Imagine 2 person doing the same car run, alone in their car: don't you think they could save money by both learning that they actually do the same route ? Why isn't there an app for that ?

Also, imagine you want to play ping pong in your city, but you have no idea where to play or who to play with.

Now imagine all those opportunities which are missed because we don't have any tool that specifically does this type of task: where is there offer, and where is the demand, and especially: where ? What stuff could you share to people, or for a small price ?

I have already stated that even with all the technologies we have, we are unable to properly communicate so we could be go out of our usual social bubble. This is not featured in facebook, but is featured by hundreds of sites, who won't shared they databases for business matters: you have to make something completely decentralized in order to make it work.
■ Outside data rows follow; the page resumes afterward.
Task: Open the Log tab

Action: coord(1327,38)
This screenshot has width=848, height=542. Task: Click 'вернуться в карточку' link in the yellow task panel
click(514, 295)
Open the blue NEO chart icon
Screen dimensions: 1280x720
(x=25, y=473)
I find it nearly impossible to develop or to design, but I already have some clues, and to me even if it takes 10 or 20 years I would be very proud of bringing this service to people. People living in their bubbles are hurt not meeting other people or having new opportunities, and more importantly, it hurt the whole economy.

The internet is ready to be usable to a scale where it could serve us all, it just lacks good programmers like you who were just fatly paid by trading companies.